• Your task:
Reproduce everything from the line that contains "Task: Click 点击进入【项目运营平台】 link in sidebar" down to the line that contains "1512x812 pixels." in the listing below, word for word and nothing more. Leave the pictures out.

##### Source data #####

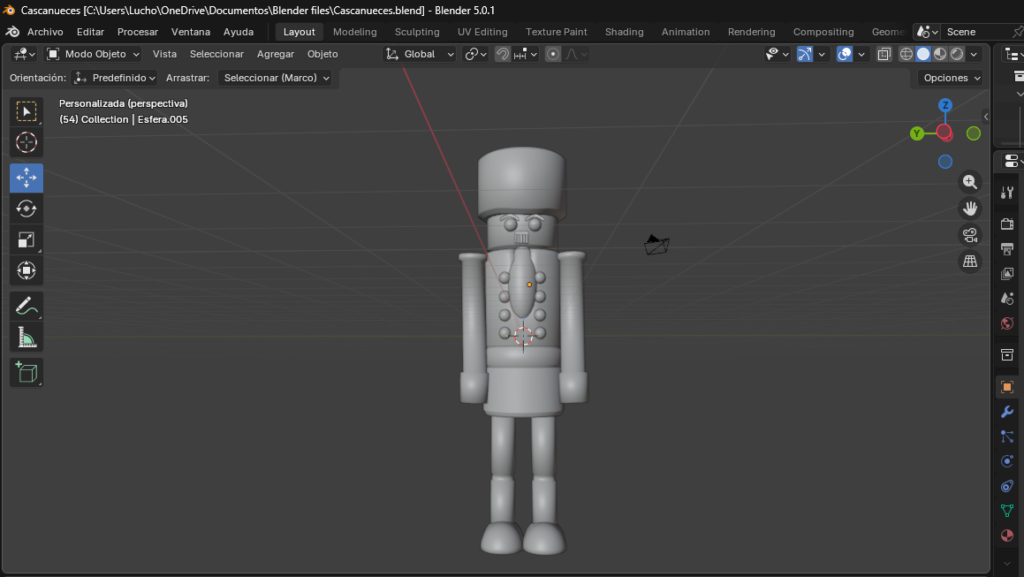Viewport: 1024px width, 577px height.
Task: Open the Modifier properties wrench tab
Action: pyautogui.click(x=1006, y=412)
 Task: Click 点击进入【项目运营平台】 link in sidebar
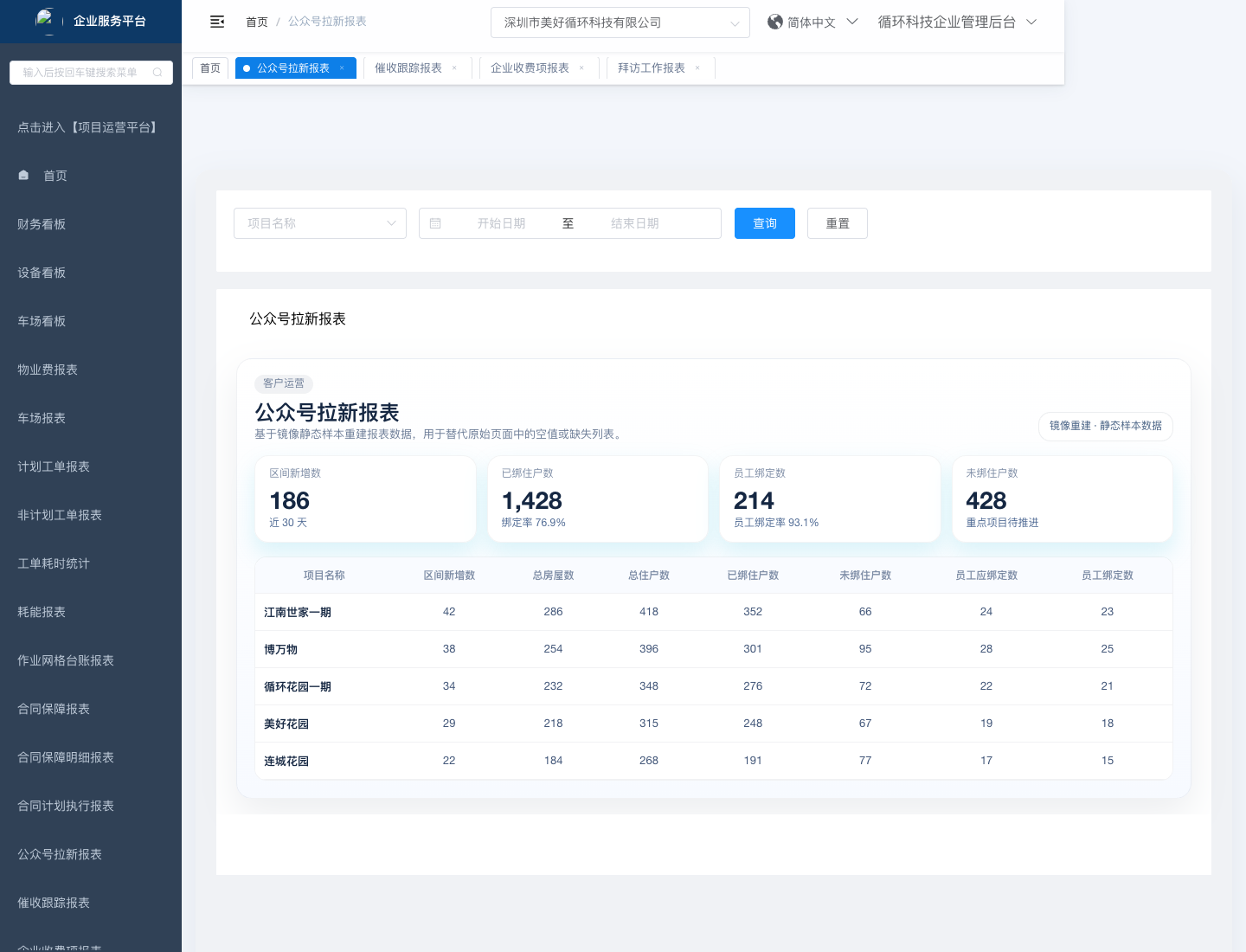coord(89,127)
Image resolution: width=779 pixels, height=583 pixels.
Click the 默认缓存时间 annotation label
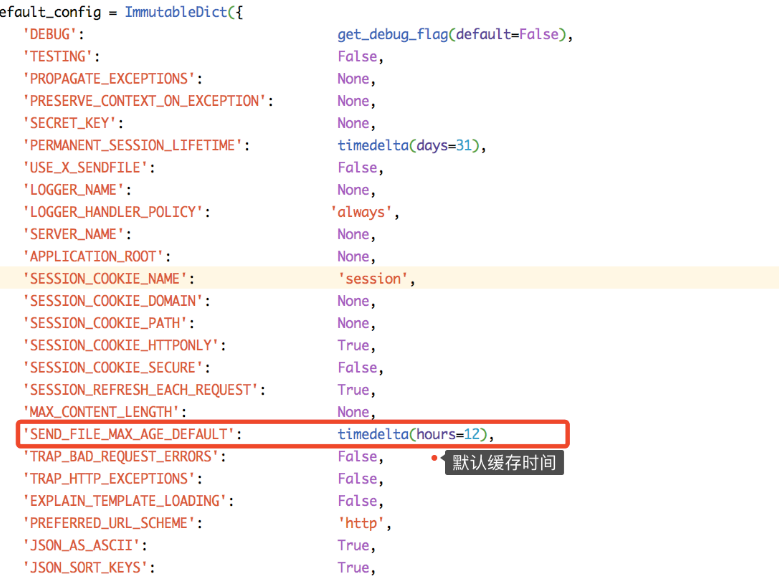pyautogui.click(x=504, y=462)
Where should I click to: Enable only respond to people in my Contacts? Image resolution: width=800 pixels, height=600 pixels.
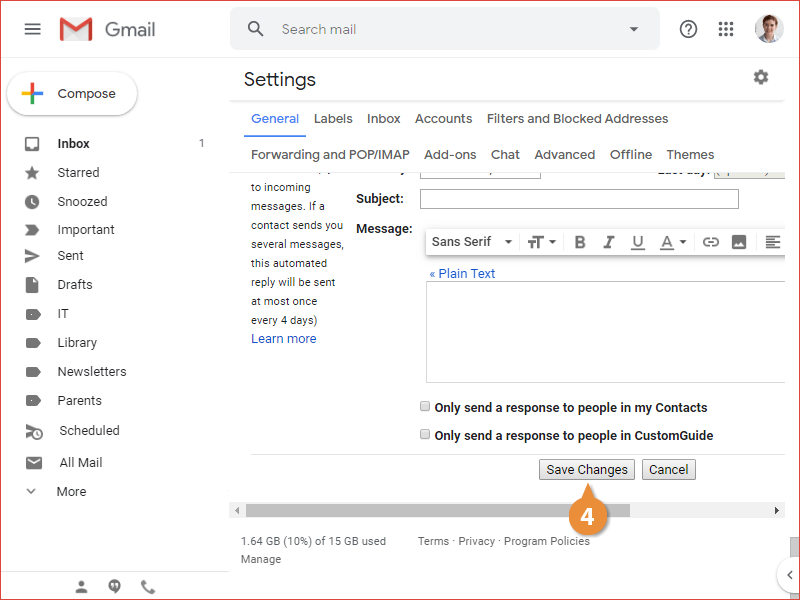(x=425, y=407)
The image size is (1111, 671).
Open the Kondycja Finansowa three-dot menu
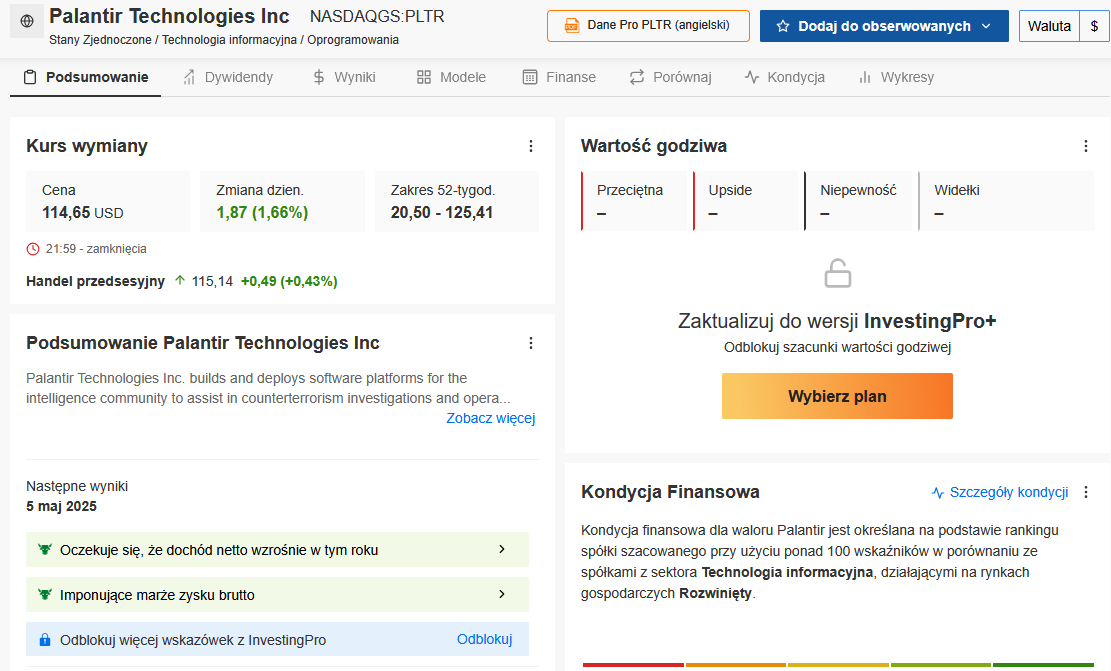click(1086, 492)
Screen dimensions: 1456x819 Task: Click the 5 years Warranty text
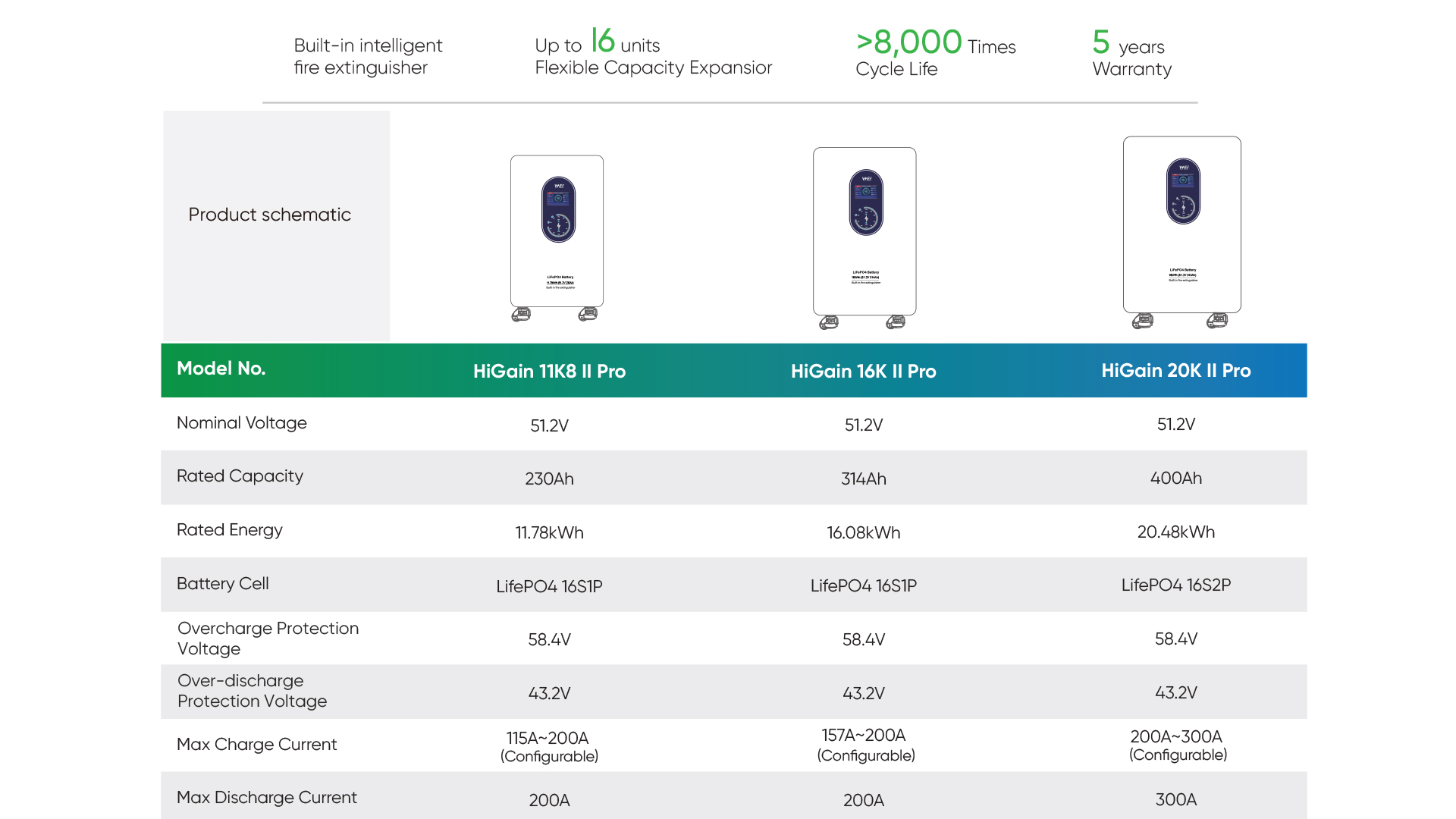point(1131,53)
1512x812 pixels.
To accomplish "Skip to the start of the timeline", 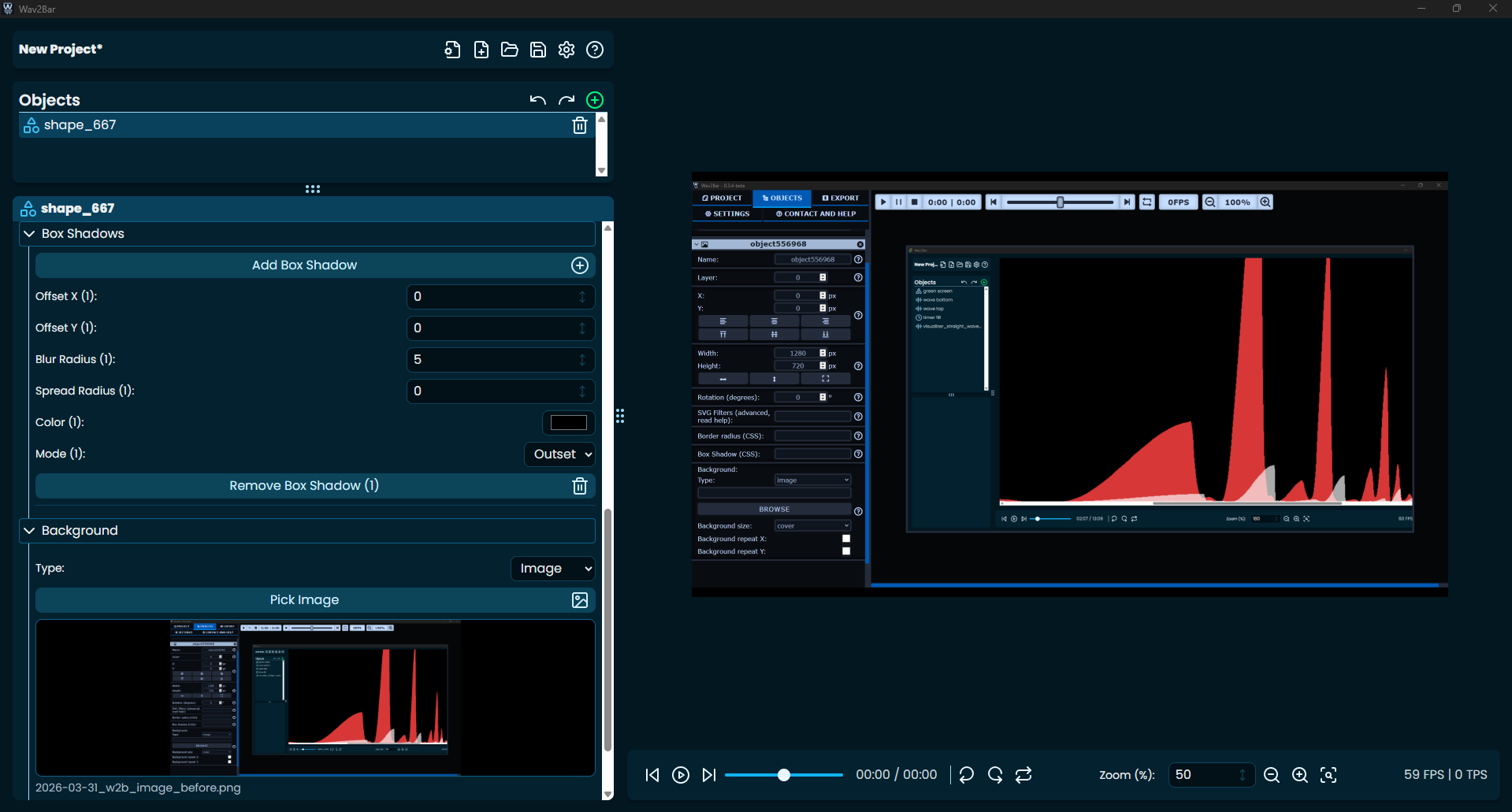I will pos(652,775).
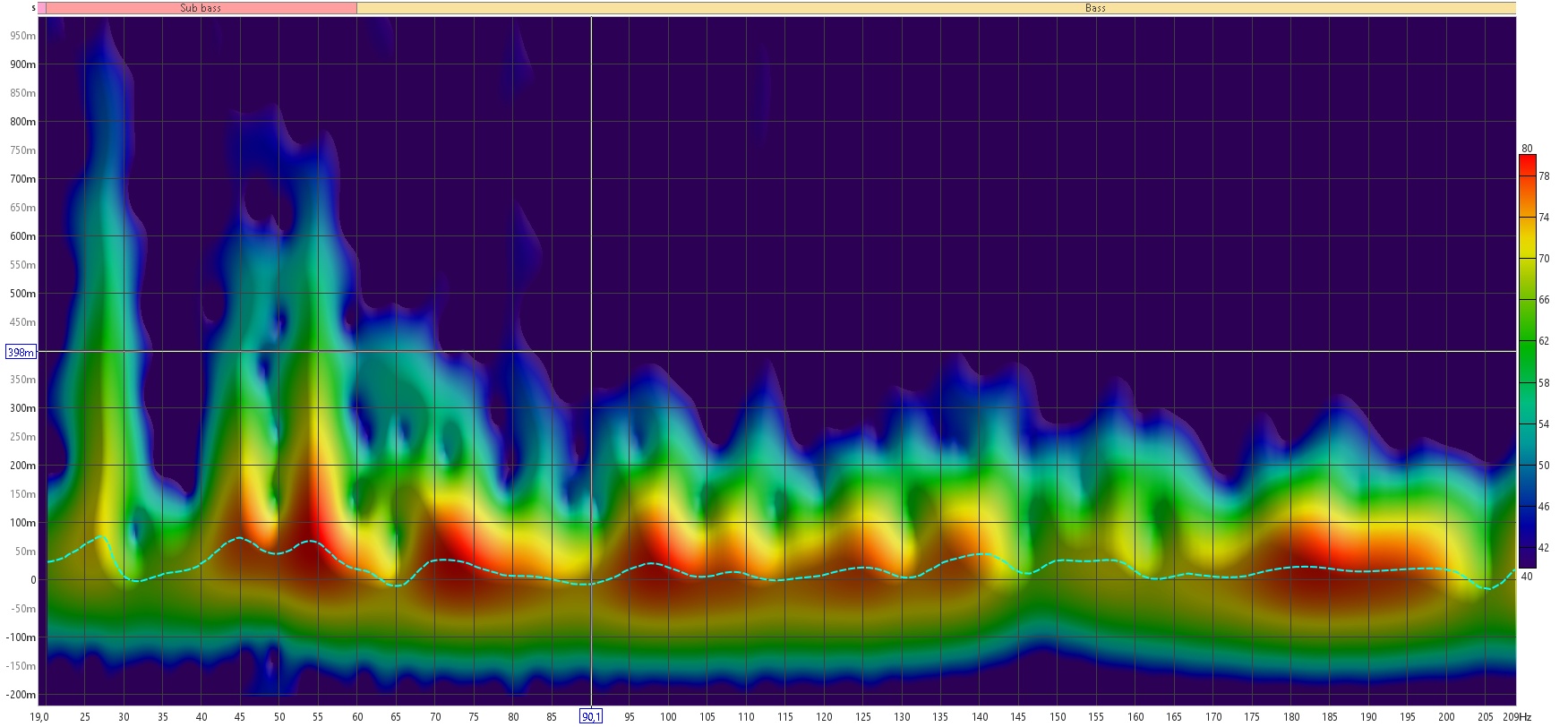Screen dimensions: 1568x727
Task: Click the small pink band segment left of Sub bass
Action: click(x=41, y=8)
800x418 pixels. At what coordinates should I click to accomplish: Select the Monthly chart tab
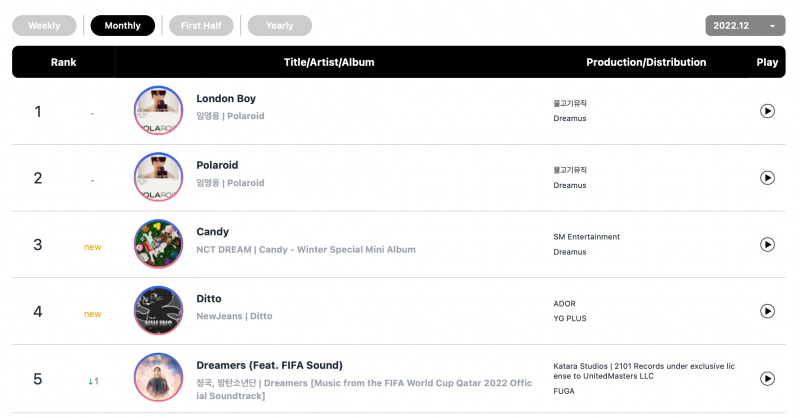pos(122,26)
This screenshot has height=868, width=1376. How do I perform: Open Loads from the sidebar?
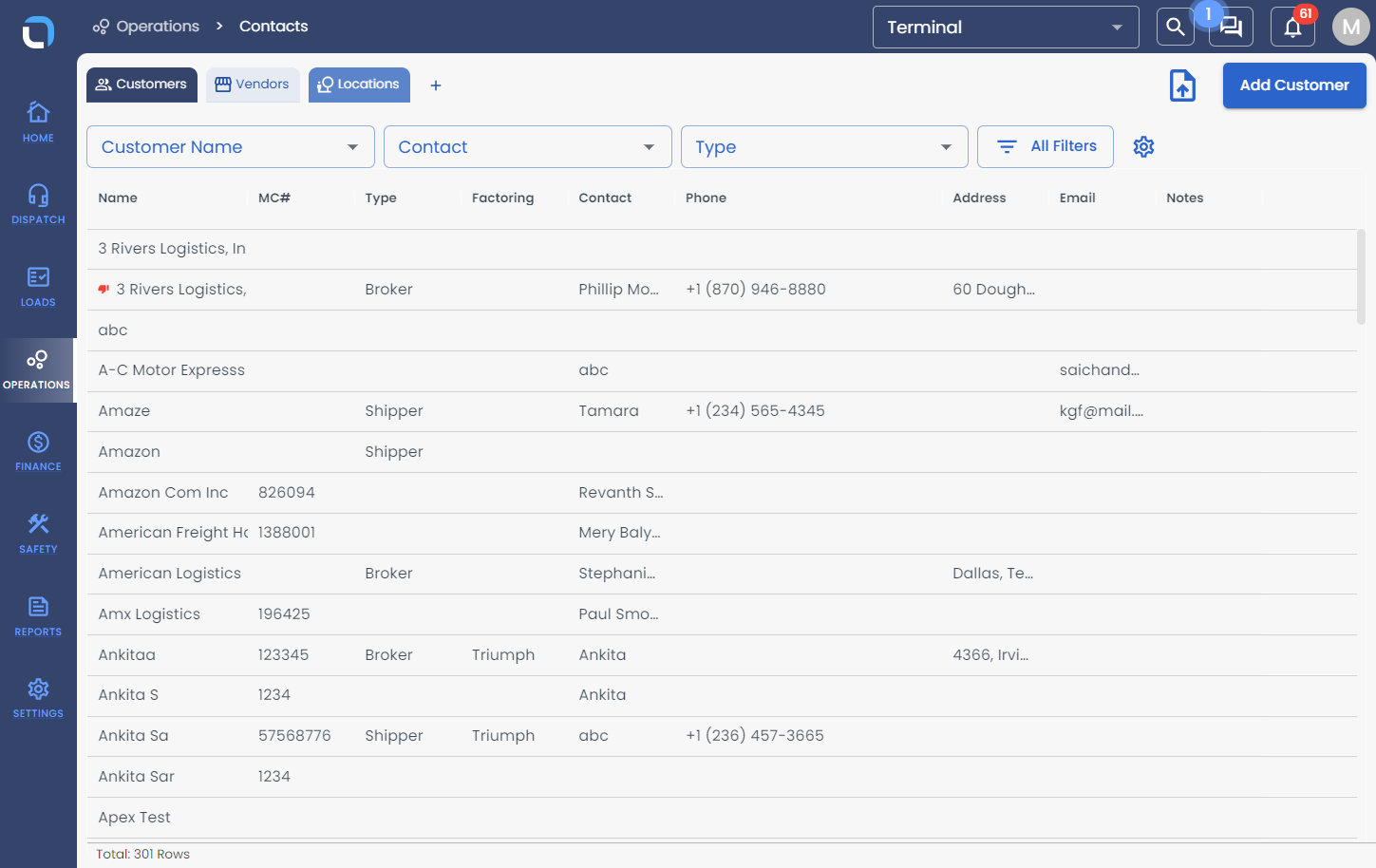point(38,286)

#####

• Task response:
 Task: Click 点击进入【项目运营平台】 link in sidebar
coord(89,127)
Image resolution: width=779 pixels, height=583 pixels.
Click the 默认缓存时间 annotation label
pyautogui.click(x=504, y=462)
Where should I click to: Enable only respond to people in my Contacts? Image resolution: width=800 pixels, height=600 pixels.
(x=425, y=407)
The image size is (1111, 671).
Open the Kondycja Finansowa three-dot menu
click(1086, 492)
Screen dimensions: 1456x819 Task: Click the 5 years Warranty text
point(1131,53)
1512x812 pixels.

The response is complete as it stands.